GÜLZÂR'DA GÜLİZÂR (Gül Bağında Ağlayan GÜL)
- HAYY-DOST
- Özel Üye
- Mesajlar: 1856
- Kayıt: 16 May 2009, 02:00
Re: GÜLZÂR'DA GÜLİZÂR (Gül Bağında Ağlayan GÜL)
"Dostun attığı GÜL, yaralar, bizi"
Ağyar her zaman düşmandır, taşa tutar,
"Selâm size "der geçeriz, yine çatar,
Elin kahrı umur değil, sabır artar,
Yalnız, dostun attığı gül, yARA bize.
Can bazarında kim kaça? Can, alıp -satar,
Çile çölüne yolcular, katar katar,
El vurmasın başka tabib, eli batar,
Dost yarasını yine dost sARA bize.
Her âşığın kalbinde bir, "mâşuk" yatar,
Kalb vurur, tüm damarlarda, "Hakk,Hakk" atar,
Dosttan gayrının ilacı, hepten beter,
Hakk boyasından başkası, kARA bize.
Gülizârın işi böyle, hep karışık,
Derdini kalbinde saklar, çok alışık,
Bilmez ne zamandır adı, deli âşık,
Aceb bulunur mu nerde? çARA bize.
Gülizâr
- HAYY-DOST
- Özel Üye
- Mesajlar: 1856
- Kayıt: 16 May 2009, 02:00
Re: GÜLZÂR'DA GÜLİZÂR (Gül Bağında Ağlayan GÜL)
NİYE BIRAKTIN?..
Düştüm yine dünyanın, çekilmez çöplüğüne,
Dolaştım bak kirmanın, çözülmez ipliğine,
Uzak kaldım yârimin, hiçlikle- hepliğine,
Elimi böyle mahzun, söyle niye bıraktın?
Duanı eksik etme, kesme benden selâmı,
Aldılar yüreğimden, Muhammedî ilhâmı,
Söyleyemez oldum dost, mâneviyat kelâmı,
Dilimi böyle mahzun, söyle niye bıraktın?
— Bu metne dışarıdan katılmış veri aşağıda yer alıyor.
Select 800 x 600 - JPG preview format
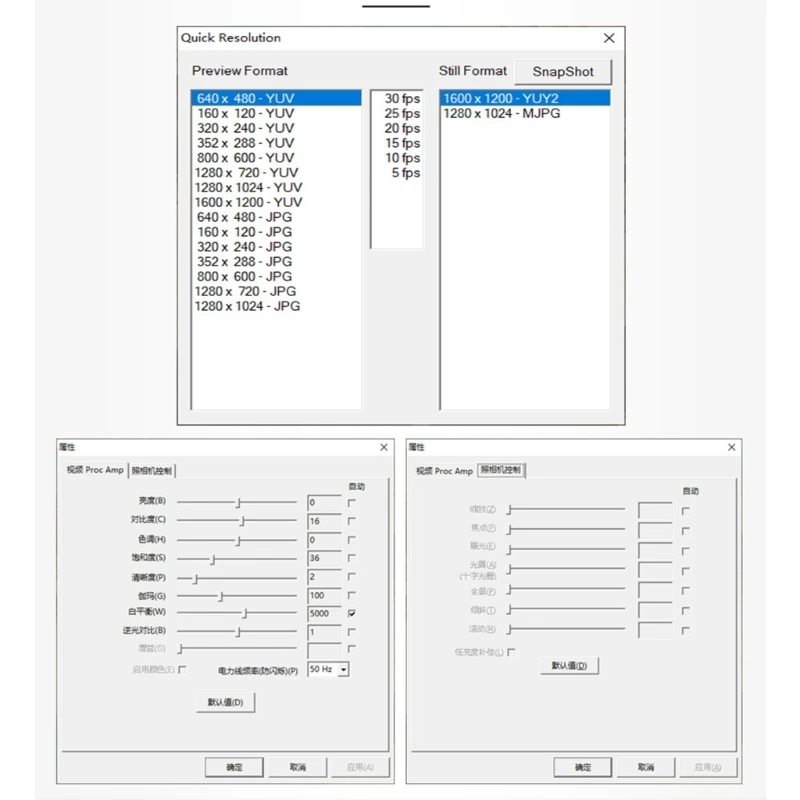 [276, 276]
Her sabah penceremde, kokunu koklardım,
Şafağın söküşünde, izlerini yoklardım,
Seher yeli esince, hâllerimi saklardım,
Yelimi böyle mahzun, söyle niye bıraktın?
Coşkun akar kalbimden, duygular yüreğime,
Nedense karavana, "boş" dolar küreğime,
Çağlayan diyarında, taş düşer semeğime,
Selimi böyle mahzun, söyle niye bıraktın?
Hazan yedi gülistân, her yan sarardı soldu,
Şen ve şakrak bağistân, karıştı viran oldu,
Kahreyledi derdinden, âşık bülbülüm öldü,
Gülümü böyle mahzun, söyle niye bıraktın?
Dağ dağa kavuşmaz da, üstünden yol aşarmış,
Dostlar dostun derdine, yokuş- bayır koşarmış,
Gözlemekten ırağı, iki gözüm yaşarmış,
Yolumu böyle mahzun, söyle niye bıraktın?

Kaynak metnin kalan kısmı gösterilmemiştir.